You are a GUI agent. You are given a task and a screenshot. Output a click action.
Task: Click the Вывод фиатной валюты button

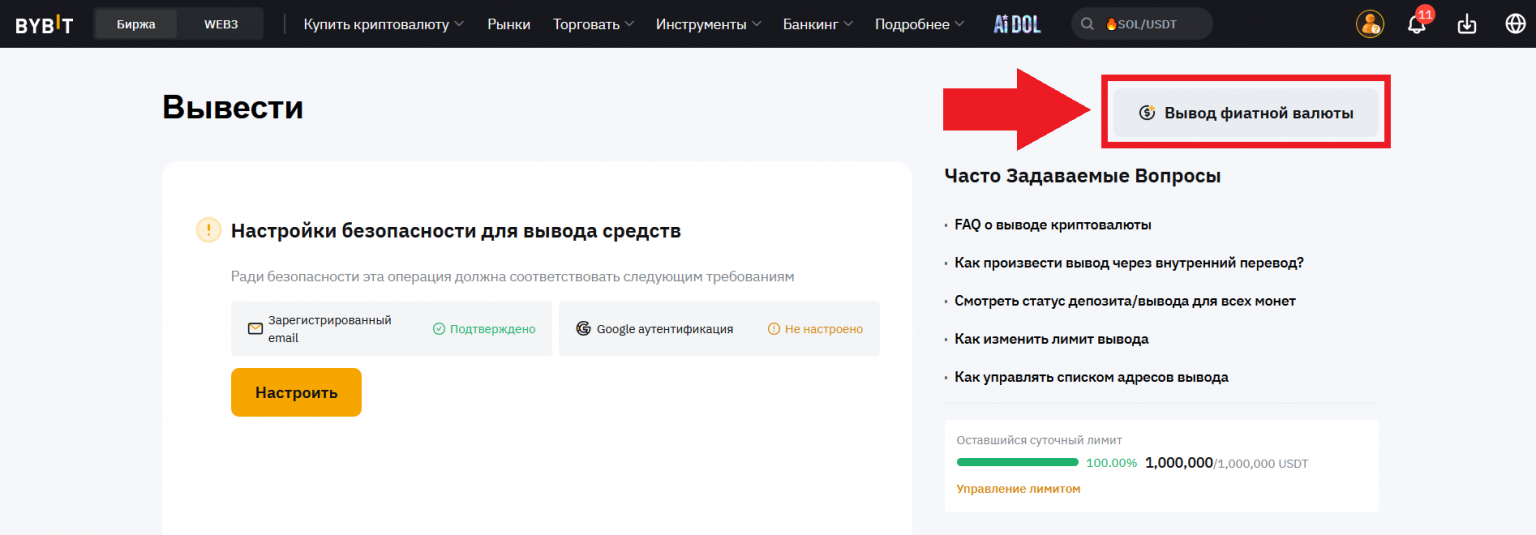(x=1246, y=113)
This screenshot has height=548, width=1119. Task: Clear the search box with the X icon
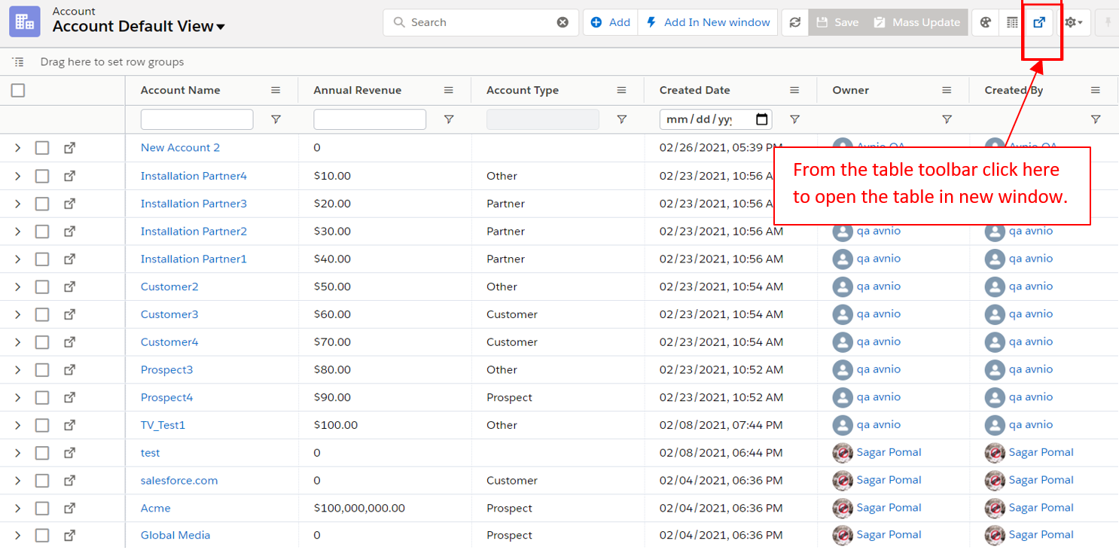[563, 22]
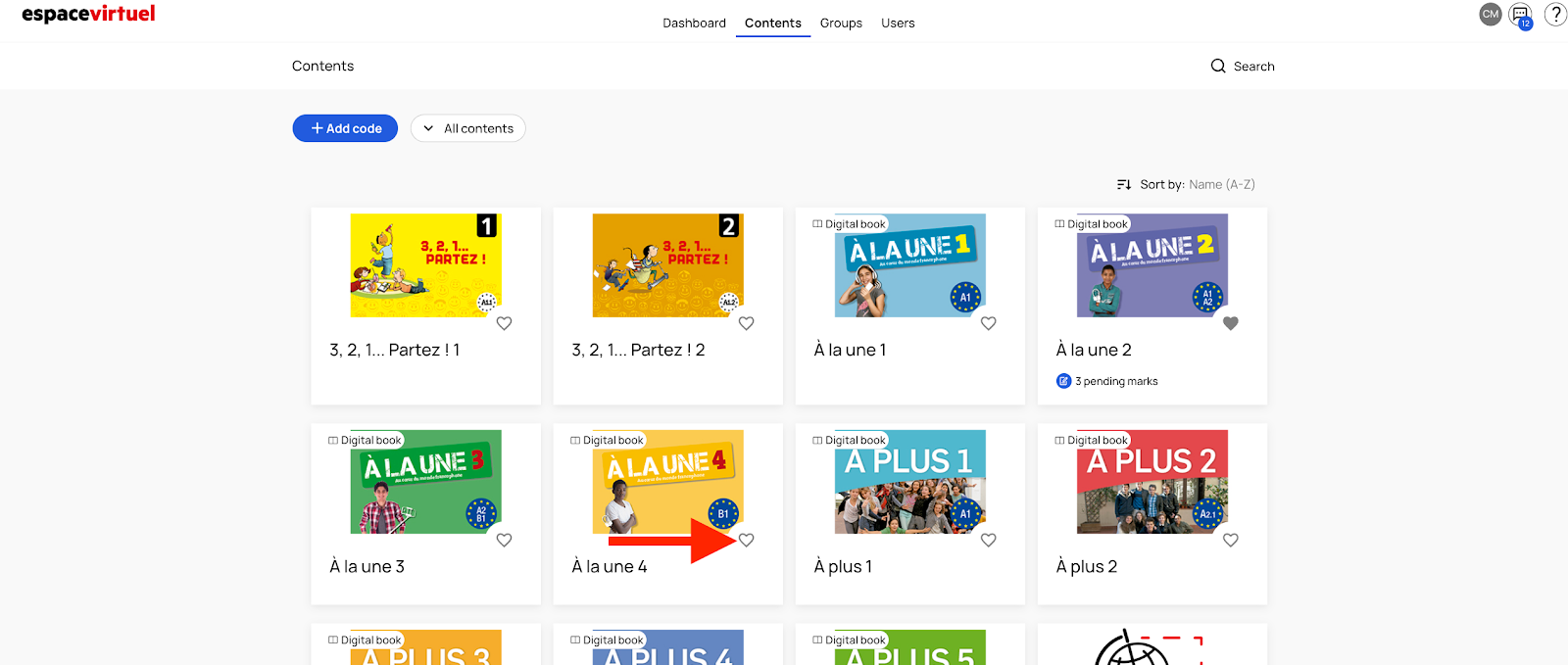Click the pending marks icon on À la une 2
Image resolution: width=1568 pixels, height=665 pixels.
click(x=1063, y=381)
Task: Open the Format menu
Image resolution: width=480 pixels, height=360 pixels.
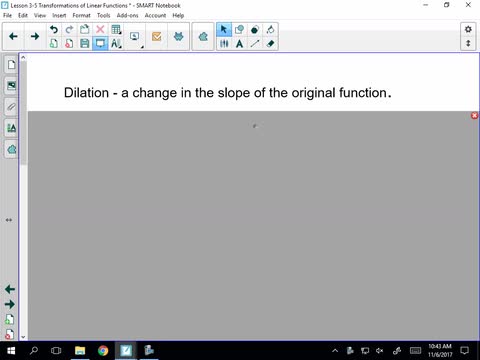Action: 81,15
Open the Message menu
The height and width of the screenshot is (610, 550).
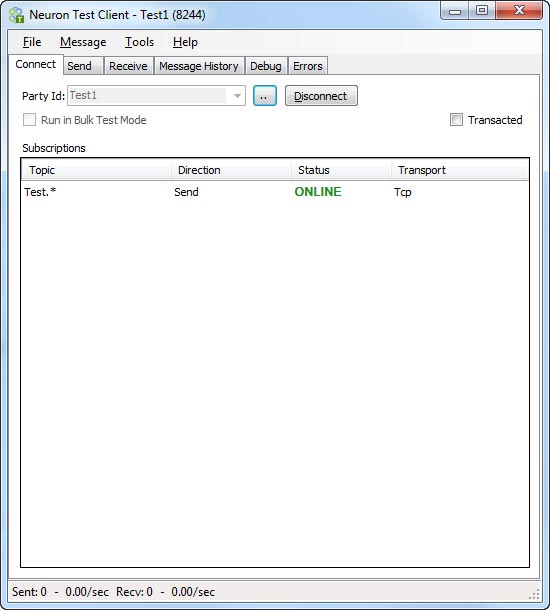(83, 42)
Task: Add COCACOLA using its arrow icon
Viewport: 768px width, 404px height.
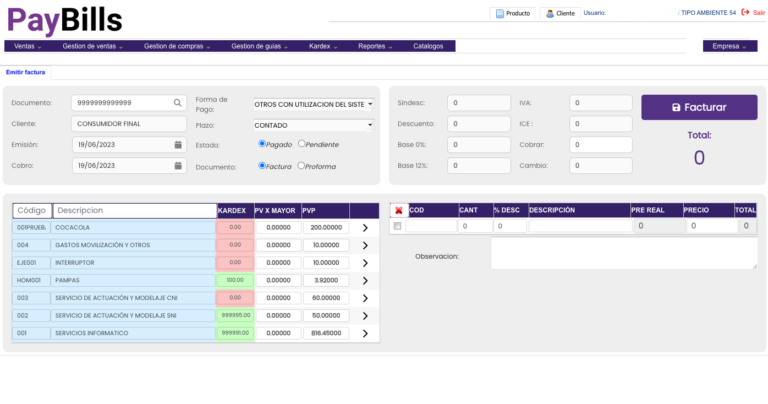Action: tap(365, 228)
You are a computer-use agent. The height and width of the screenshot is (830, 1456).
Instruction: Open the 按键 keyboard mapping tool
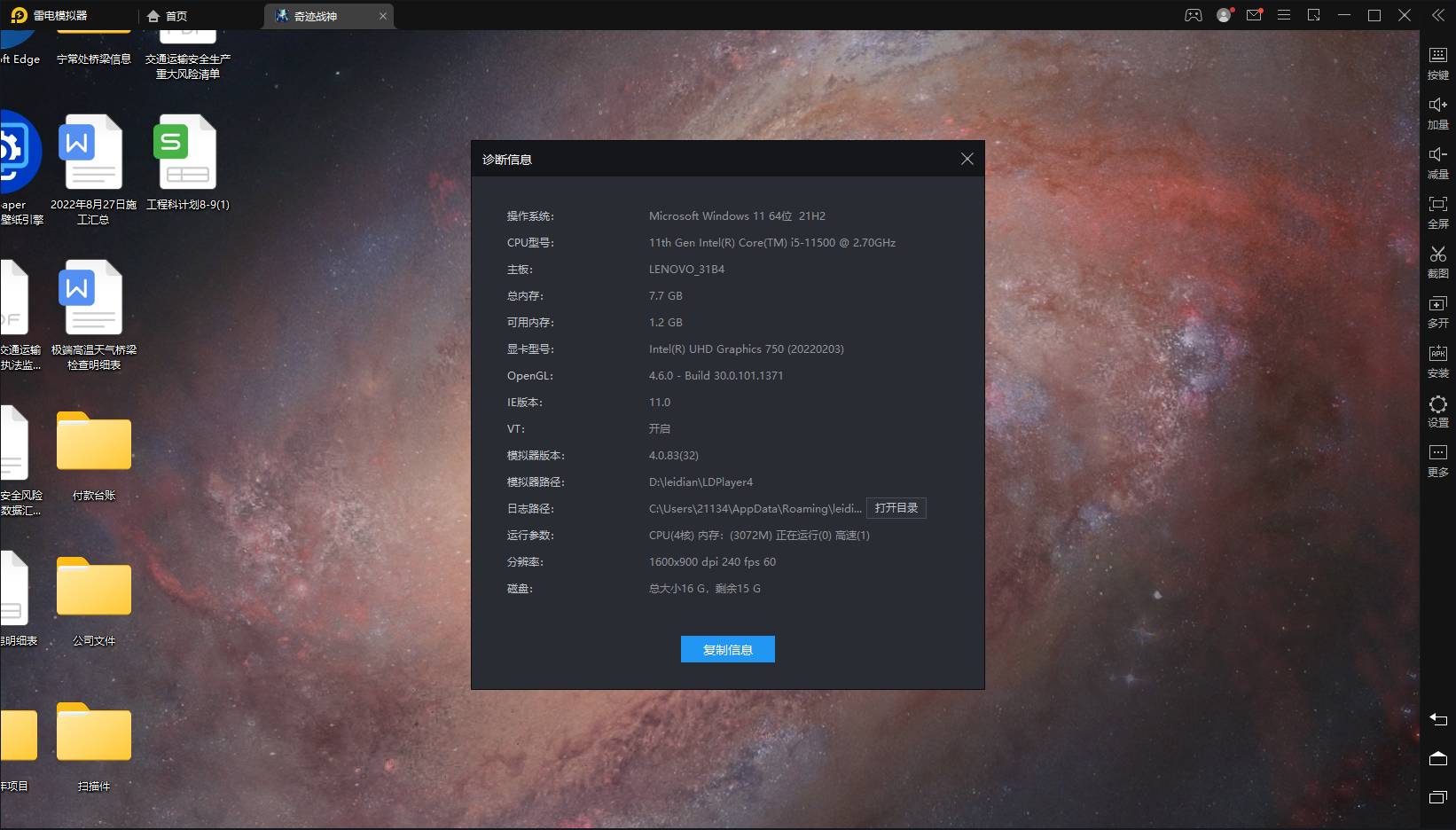1437,62
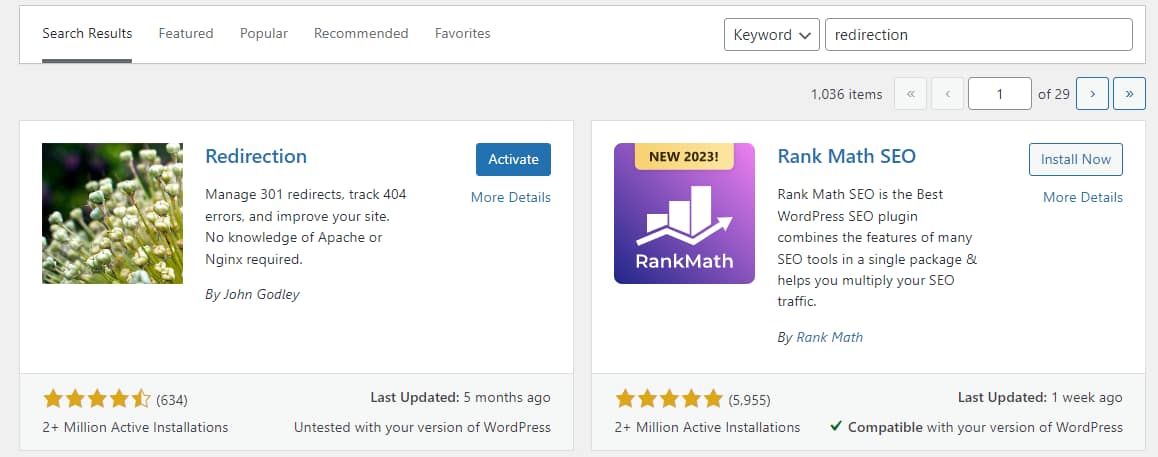Viewport: 1158px width, 457px height.
Task: Click the Redirection plugin thumbnail image
Action: 112,213
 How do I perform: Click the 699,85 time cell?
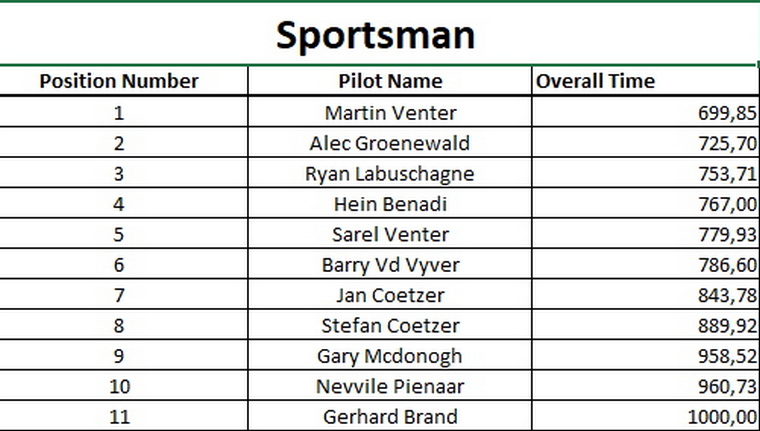tap(644, 112)
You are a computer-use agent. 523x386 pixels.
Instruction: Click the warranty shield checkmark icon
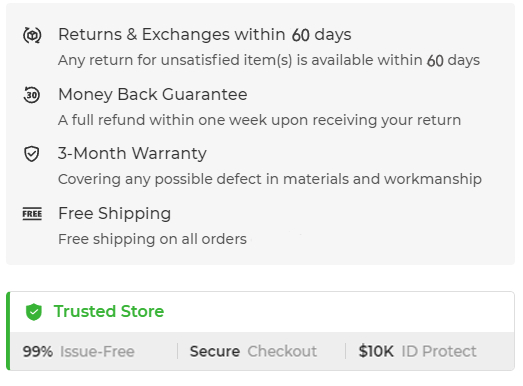tap(32, 154)
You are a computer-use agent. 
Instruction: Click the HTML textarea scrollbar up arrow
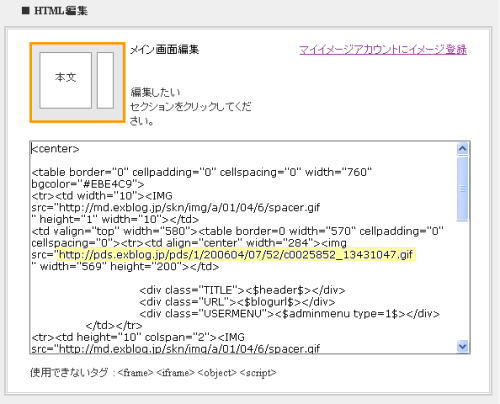click(462, 149)
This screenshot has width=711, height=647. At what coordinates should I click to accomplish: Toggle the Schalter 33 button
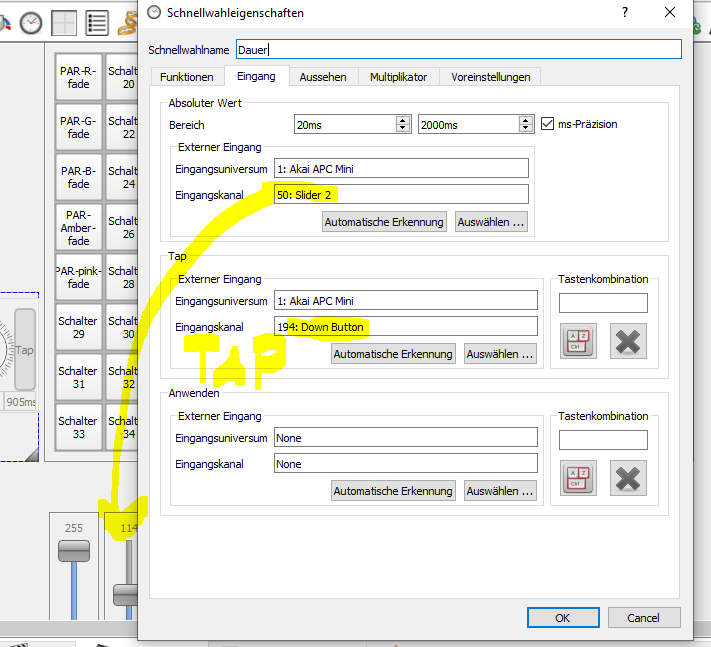pyautogui.click(x=78, y=427)
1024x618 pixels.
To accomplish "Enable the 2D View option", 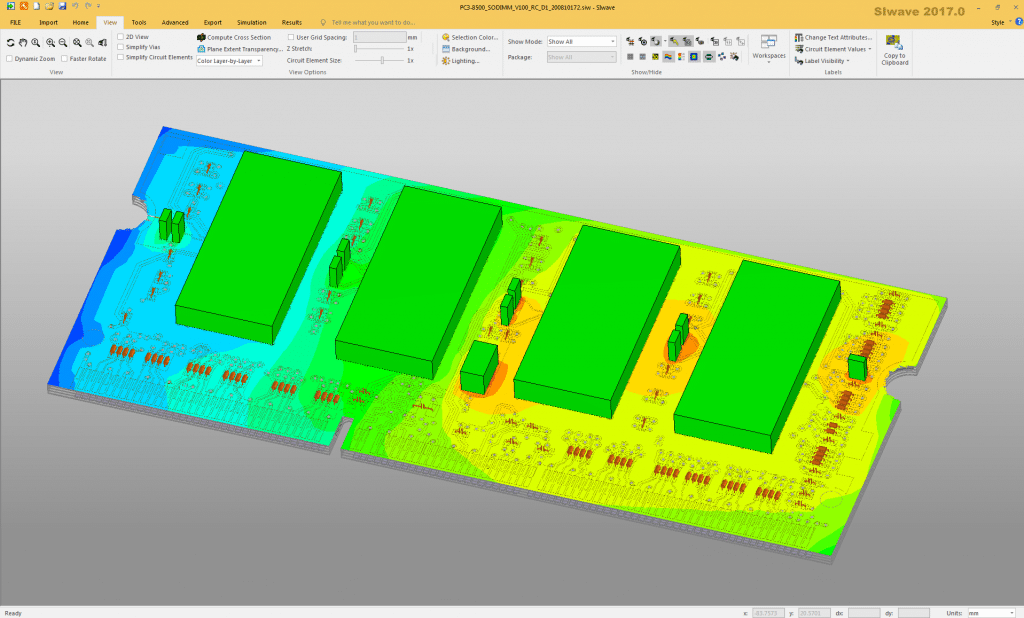I will click(120, 37).
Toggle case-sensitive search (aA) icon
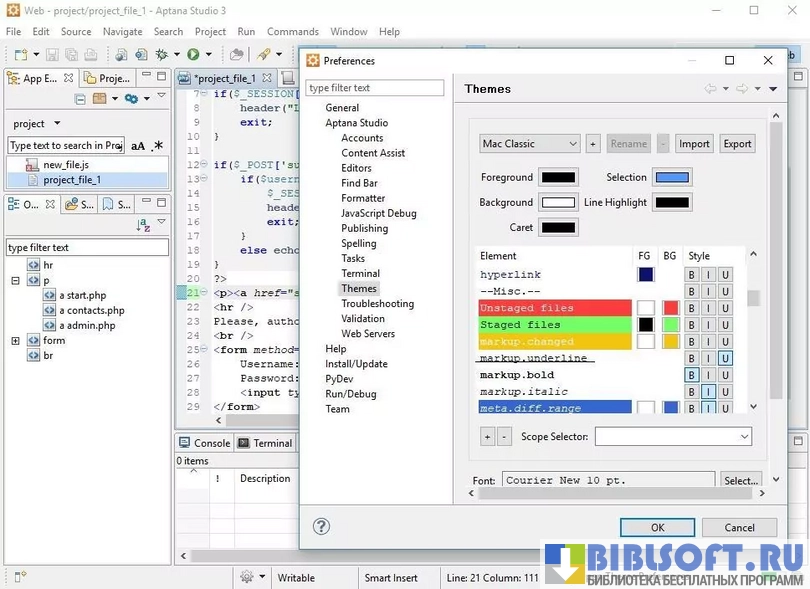The image size is (810, 589). [138, 146]
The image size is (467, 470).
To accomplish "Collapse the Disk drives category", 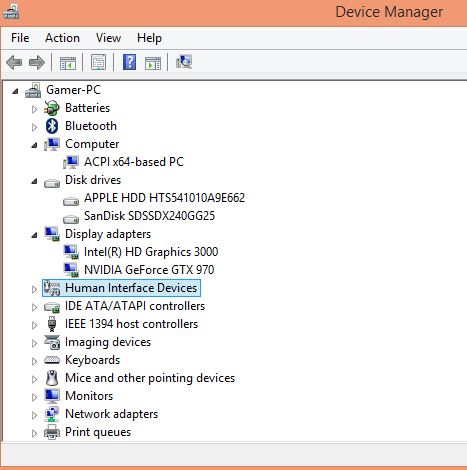I will tap(34, 181).
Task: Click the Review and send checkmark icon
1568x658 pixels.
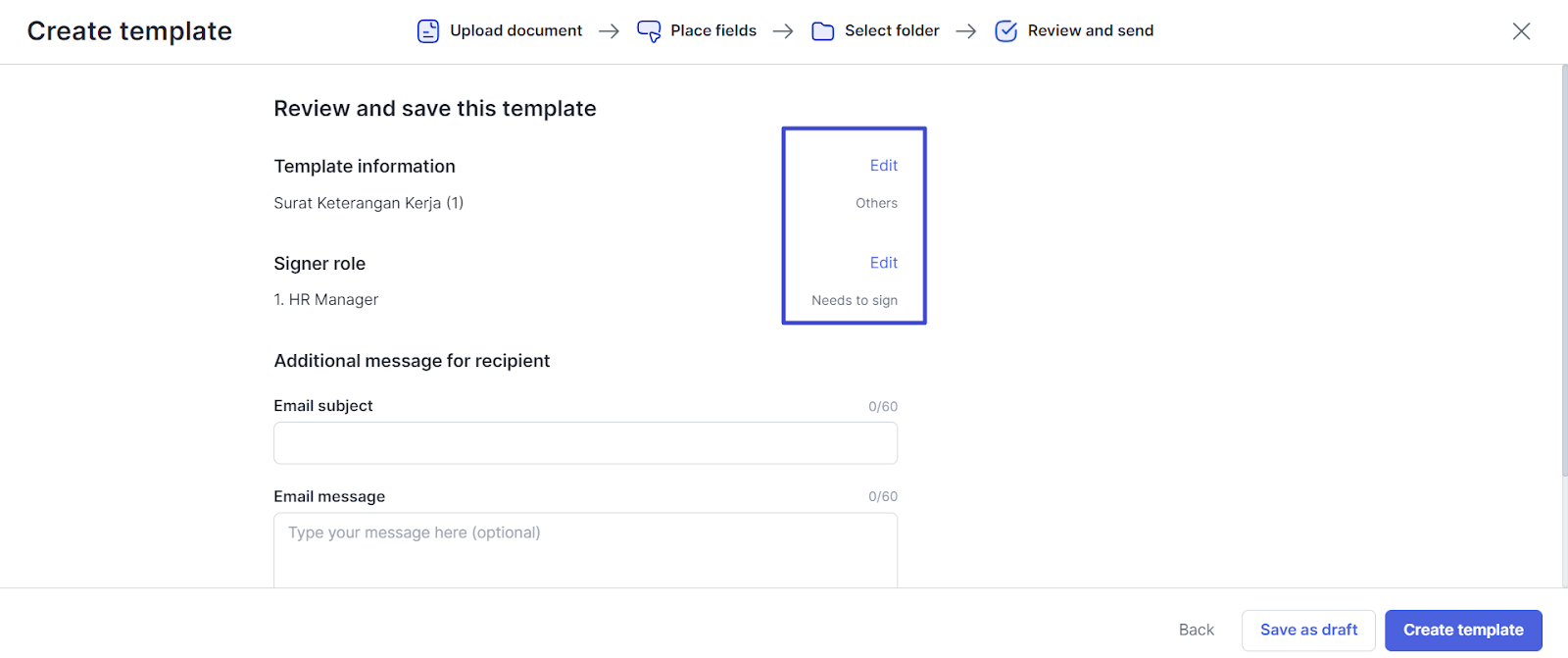Action: click(x=1006, y=31)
◆ ◆ ◆ ◆ ◆
Task to complete :: Search the preceding listing for "menu" and extract every line where it is found.

Worked solution ::
Task: Open the Format menu
Open the Message menu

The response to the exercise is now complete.